Maxar executives told analysts they plan to generate new business in the video gaming, media, entertainment and metaverse sectors. They said the company is well positioned to serve these markets with its high-resolution satellite imagery archive, daily image collections and 3D production capabilities.
Jablonsky said acquisitions of tech companies like Wovenware are needed investments in order to generate new sources of revenue from the company’s current and future imaging satellites. The new Worldview Legion imaging constellation is critical to Maxar’s lucrative U.S. government business but the company also is looking for commercial markets.

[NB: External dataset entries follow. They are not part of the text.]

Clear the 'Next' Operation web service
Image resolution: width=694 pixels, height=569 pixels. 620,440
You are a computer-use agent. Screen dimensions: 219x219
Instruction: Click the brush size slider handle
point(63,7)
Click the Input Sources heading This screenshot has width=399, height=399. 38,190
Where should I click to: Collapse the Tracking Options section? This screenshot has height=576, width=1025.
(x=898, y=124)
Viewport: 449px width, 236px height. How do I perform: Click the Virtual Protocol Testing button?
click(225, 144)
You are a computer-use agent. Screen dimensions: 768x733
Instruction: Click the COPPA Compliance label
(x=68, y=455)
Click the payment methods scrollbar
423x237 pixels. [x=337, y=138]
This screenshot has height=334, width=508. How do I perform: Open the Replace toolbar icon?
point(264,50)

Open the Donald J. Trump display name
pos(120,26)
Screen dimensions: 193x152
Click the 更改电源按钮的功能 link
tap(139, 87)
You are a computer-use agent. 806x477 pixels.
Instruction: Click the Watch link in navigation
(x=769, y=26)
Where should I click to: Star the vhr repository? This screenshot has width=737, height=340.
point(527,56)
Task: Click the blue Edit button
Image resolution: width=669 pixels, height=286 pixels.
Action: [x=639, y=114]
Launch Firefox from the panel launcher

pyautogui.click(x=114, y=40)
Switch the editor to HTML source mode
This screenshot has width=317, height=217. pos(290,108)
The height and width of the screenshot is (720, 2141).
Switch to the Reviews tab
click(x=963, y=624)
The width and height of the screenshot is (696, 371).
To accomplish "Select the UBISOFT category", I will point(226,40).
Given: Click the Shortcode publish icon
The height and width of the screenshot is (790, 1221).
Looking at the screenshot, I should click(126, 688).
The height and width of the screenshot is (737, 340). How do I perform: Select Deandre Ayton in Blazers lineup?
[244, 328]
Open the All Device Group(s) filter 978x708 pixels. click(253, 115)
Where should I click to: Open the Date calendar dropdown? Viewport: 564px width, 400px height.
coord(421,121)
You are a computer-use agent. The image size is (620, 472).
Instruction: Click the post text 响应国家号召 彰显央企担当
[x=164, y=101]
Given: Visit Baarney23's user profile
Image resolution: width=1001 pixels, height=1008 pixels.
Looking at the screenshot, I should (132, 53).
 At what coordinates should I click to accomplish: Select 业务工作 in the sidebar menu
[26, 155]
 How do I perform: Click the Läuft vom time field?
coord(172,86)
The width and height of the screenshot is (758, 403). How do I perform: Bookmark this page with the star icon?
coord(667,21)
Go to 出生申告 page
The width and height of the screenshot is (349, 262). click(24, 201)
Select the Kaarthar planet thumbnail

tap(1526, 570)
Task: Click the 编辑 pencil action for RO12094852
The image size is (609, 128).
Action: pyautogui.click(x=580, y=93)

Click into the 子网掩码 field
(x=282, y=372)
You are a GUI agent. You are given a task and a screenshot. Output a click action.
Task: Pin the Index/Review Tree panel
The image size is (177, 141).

After multiple delays caused by production and testing issues, Jablonsky said the first two satellites will be ready to launch in January, with four more to follow later in the year.
Dan Nord, a former Amazon and Electronic Arts executive, joined Maxar last year as senior vice president of enterprise business.
He noted that Maxar’s 3D digital twin of the Earth has been used to develop highly accurate immersive training environments for the U.S. Army and maps for autonomous vehicle navigation, and the next target markets are gaming and entertainment.
Maxar teamed with Blackshark.ai to pitch a digital twin product last month at the Unreal Fest conference hosted by Epic Games, makers of a popular game engine. “We presented our capability to thousands of developers and released a demo of a digital twin of New Orleans where the conference was being held,” said Nord. Maxar wants to make its 3D digital twin accessible to developers so that they can use them for their games and applications.
Film producers, he said, could use Maxar’s 3D globe in a game engine and theoretically film anywhere, said Nord. “We said Blackshark would help us enter the gaming market and now it has.”